Write out exactly, and only, the lines from the one containing "Where should I" through the last line of the listing below.

****************

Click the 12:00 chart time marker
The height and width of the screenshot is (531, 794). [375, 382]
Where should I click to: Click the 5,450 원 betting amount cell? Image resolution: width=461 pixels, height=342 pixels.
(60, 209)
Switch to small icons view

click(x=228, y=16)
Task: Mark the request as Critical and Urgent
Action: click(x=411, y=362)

****************

**FINAL ANSWER:**
Where should I click to: Click the 5,450 원 betting amount cell? Image resolution: width=461 pixels, height=342 pixels.
(60, 209)
Switch to small icons view

click(x=228, y=16)
Task: Mark the request as Critical and Urgent
Action: click(x=411, y=362)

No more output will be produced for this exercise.